■ Activity ■
Which lines in the records below contain the word "computer"? Copy each one.

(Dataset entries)
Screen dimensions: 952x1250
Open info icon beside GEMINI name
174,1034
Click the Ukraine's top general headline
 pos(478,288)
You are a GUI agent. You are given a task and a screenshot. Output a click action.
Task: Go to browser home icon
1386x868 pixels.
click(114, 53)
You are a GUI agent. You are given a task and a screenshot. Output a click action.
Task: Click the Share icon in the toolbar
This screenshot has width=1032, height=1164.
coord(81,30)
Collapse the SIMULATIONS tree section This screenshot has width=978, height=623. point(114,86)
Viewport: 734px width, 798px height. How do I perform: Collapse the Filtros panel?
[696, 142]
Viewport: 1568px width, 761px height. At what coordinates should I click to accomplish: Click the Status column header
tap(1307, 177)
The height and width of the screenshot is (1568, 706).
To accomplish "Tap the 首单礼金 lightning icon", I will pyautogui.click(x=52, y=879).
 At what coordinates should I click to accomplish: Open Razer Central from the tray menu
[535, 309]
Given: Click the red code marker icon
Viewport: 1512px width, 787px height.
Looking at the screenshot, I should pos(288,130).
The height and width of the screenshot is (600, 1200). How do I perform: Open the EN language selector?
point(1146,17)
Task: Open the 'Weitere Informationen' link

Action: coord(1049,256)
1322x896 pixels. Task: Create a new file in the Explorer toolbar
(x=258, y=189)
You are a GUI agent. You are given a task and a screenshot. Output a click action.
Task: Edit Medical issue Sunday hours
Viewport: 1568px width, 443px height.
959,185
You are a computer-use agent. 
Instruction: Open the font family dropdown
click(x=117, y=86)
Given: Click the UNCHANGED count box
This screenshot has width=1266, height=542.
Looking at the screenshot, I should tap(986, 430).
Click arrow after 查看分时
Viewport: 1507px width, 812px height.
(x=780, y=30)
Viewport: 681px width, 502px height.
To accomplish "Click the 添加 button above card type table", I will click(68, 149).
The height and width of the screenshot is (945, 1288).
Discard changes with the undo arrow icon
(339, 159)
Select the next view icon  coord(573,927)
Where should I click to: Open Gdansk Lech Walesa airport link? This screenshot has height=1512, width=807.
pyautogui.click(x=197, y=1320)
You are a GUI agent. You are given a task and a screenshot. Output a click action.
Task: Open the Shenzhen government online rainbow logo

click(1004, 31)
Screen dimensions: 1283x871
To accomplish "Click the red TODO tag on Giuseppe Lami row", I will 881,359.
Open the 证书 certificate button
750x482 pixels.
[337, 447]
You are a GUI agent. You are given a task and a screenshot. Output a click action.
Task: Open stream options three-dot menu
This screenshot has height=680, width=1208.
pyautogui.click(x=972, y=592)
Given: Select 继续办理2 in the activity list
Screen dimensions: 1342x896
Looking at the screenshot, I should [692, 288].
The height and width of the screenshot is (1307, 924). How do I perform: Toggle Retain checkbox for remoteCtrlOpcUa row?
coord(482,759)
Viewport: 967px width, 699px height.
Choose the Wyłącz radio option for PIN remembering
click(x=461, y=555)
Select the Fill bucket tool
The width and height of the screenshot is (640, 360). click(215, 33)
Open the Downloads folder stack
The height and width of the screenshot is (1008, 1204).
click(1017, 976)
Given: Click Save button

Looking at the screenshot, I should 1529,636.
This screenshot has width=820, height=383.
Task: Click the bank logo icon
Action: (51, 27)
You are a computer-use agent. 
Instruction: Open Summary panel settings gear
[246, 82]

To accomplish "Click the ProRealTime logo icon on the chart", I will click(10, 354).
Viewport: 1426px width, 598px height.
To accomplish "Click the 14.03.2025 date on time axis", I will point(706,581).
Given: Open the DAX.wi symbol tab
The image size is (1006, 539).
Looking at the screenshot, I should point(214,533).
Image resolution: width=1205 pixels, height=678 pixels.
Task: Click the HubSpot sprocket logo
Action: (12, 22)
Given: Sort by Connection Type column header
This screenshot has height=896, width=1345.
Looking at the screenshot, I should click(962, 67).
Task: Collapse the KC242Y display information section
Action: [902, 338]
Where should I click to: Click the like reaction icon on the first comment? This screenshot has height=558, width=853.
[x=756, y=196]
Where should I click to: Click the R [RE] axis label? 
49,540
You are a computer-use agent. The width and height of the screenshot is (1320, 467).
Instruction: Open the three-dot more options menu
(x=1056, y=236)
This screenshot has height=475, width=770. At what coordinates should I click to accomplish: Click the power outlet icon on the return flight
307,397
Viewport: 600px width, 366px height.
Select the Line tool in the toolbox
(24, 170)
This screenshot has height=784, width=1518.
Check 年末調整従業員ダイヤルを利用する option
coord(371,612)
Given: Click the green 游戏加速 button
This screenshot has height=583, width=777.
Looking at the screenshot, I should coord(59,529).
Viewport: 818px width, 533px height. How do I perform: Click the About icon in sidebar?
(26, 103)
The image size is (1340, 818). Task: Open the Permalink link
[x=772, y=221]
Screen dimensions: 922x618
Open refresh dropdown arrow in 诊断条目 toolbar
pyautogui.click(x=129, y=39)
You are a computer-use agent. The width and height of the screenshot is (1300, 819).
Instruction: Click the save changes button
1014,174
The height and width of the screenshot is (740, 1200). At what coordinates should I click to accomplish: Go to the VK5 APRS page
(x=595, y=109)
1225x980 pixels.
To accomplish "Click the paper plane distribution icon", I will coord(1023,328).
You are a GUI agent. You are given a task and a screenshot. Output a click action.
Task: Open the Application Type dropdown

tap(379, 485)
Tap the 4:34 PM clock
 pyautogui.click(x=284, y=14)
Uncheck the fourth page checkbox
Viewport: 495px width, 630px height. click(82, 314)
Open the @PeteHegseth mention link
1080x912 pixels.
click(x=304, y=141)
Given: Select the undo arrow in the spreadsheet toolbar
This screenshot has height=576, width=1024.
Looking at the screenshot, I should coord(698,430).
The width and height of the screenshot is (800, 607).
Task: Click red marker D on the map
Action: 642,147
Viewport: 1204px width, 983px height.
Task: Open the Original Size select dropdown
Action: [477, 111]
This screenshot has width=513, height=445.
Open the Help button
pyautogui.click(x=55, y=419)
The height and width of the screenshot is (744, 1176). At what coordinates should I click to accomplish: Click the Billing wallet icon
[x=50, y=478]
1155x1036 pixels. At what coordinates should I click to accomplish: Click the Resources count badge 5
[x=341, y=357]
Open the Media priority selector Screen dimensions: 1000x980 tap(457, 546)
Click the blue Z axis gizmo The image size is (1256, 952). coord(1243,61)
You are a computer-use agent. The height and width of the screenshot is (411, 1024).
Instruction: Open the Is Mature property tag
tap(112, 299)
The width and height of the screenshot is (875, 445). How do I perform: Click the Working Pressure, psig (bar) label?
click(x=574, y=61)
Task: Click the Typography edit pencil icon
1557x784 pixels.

■ Your solution ■
You are a computer-use agent. 
You are a computer-use agent. 
You are a computer-use agent. The width and height of the screenshot is (1320, 467).
You are a computer-use agent. The width and height of the screenshot is (1300, 819).
You are a computer-use agent. The height and width of the screenshot is (411, 1024).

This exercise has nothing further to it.